Rheinische Post - Xanten and Moers
Hyper, hyper!
Der Kinofilm „FCK 2020“zeigt, wie die Band Scooter durch die Pandemie gekommen ist. Am Ende verliert der sonst besonnene Frontmann die Fassung.
DÜSSELDORF Es gibt so viel Faszinierendes in dieser Kino-Dokumentation, aber das erste, was auffällt, ist der gediegene Lebensstil, den Scooter-Frontmann H. P. Baxxter pflegt. Er residiert wie ein englischer Adliger: Vor seinem weißen Haus stehen ein Jaguar E-Type und ein RollsRoyce-Cabrio, und drinnen sieht es aus wie in einem Gentlemen‘s Club mit dunklen Möbeln und Tigerfell auf dem Boden. „Schlabbersachen“sind an diesem Ort nicht erlaubt: „Jeder zieht sich an, als würde er zum Ball gehen.“
Die Regisseurin Cordula KablitzPost, die zuletzt die Toten Hosen für den Film „Weil Du nur einmal lebst“auf Tournee porträtierte, hat den 58-Jährigen und seine Band Scooter zweieinhalb Jahre durch die Pandemie
begleitet. „FCK2020“heißt die Produktion, in der H. P. Baxxter über rund 100 der 113 Minuten Spielzeit hinweg wie ein Stoiker wirkt: ausgeglichen, in sich ruhend und wohltemperiert. Dann allerdings knallt es, die Pandemie hat an der Künstlerpersönlichkeit genagt, jetzt fällt sie auseinander. Emotionaler Ermüdungsbruch.
H. P. Baxxter ist das einzige verbliebene Gründungsmitglied der Band, die 1994 mit „Hyper, Hyper“berühmt wurde. Zunächst verachteten viele Menschen die Gruppe für ihren Billigtechno mit den bescheuerten Lyrics („I am the horseman / I’m mentally mad“). Im Laufe der Jahre jedoch erkannte man den genialen Dadaismus, der zwischen den prasselnden Beats hervorstrahlte. H. P. Baxxter las gar ein Hörbuch mit Texten seines Lieblingsautors
Thomas Bernhard ein. Scooter wurde daheim zum Kult, im Ausland zum Exportschlager.
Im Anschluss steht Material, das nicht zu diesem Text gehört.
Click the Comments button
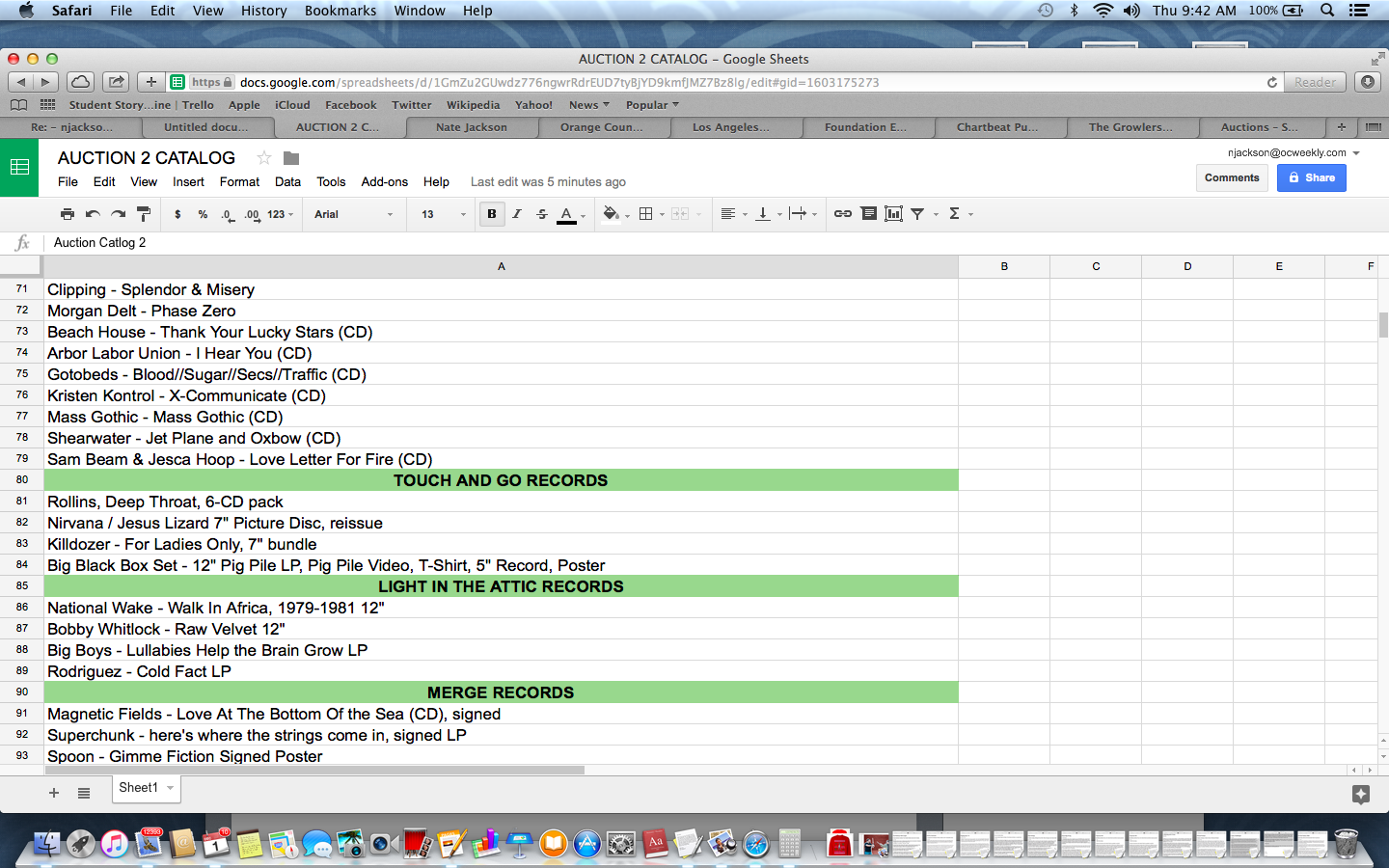click(1232, 177)
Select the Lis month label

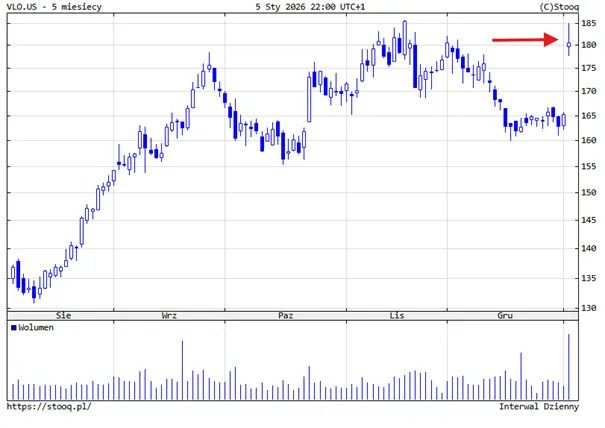pos(397,316)
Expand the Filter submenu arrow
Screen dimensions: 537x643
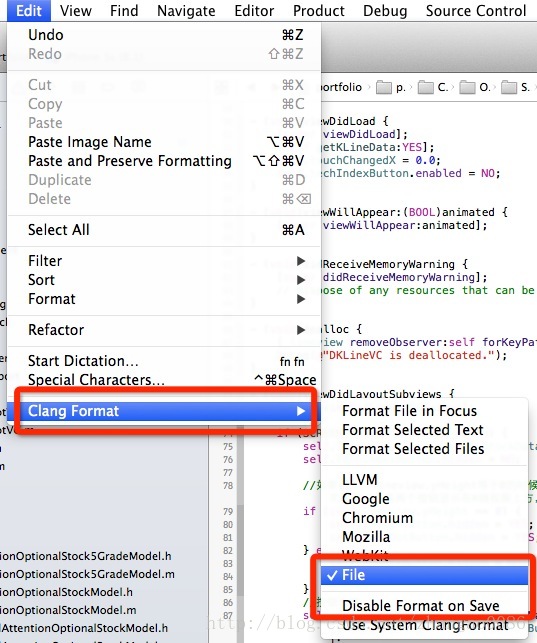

Das Kerngeschäft von H. P. Baxxter und seiner Band, die zum Zeitpunkt der Dreharbeiten außerdem aus Sebastian Schilde und Michael Simon bestand, sind der Wechsel von Studioarbeit und ausgedehnten Tourneen. 2020 konnte das Trio seine Pyrotechnik-gespickte Show plötzlich nicht mehr auf die Bühne bringen. „FCK 2020“dokumentiert, wie Künstler leiden, wenn sie daheimsitzen müssen, obwohl sie eigentlich in Polen oder Tschechien vor 10.000 Menschen auftreten würden.
So begleitet man H. P. Baxxter zu seiner Mama, die Fotos von früher zeigt, als ihr Sohn eine Frisur trug, die ihn wie – Selbstzitat – einen „Knappen aus der Ritterzeit“aussehen ließ. Er sitzt bei „Il Barbiere
Marcello“und lässt sich das leuchtend blonde Haar stutzen. Man sieht, dass H. P. Baxxter im Bad länger braucht als seine Lebensgefährtin: Haarspray, Kajal und der große Satz: „Mein neues Parfum hat eine ähnliche Wirkung wie der Rattenfänger von Hameln.“
95 Prozent der Einnahmen brechen weg, heißt es. Aus Verzweiflung tritt Scooter in Autokinos auf. Zwischendurch geht es zu einem Großkonzert in England, weil dort wieder geöffnet wird. Und immer ist da der Tross von Mitarbeitern, die um H. P. Baxxter herumschwirren. Seine Laune wird schlechter. Er trennt sich von seiner Freundin und schimpft im verregneten Tallinn über Fahrer ohne Ortskenntnis, kalte Hotelzimmer und den falschen Backstageraum. Als sie am Computer neues Material anhören, wirft er einem
Bandkollegen vor, bloß zu lachen und sich seit Jahren nicht kreativ eingebracht zu haben. Empörung, Türenknallen.
Als sie endlich wieder touren dürfen, degradiert H. P. Baxxter seine Kompagnons wegen einer Kleinigkeit zu einfachen Mitarbeitern. Er bereitet sich nun alleine auf Konzerte vor. Zu bumslautem Techno samt Lichteffekten sitzt er backstage und groovt sich mit einem Glas WodkaRed-Bull auf den Auftritt ein. Nie sah man einen einsameren Menschen. „Yeah, aaa, aaa, aah, yeah I feel hardcore“, wird er später auf der Bühne ins Mikro rufen.
Es ist nicht leicht, H. P. Baxxter zu sein. Aber einer muss den Job ja machen.
Info „FCK2020. Zweieinhalb Jahre mit Scooter“läuft ab 12. Januar im Kino.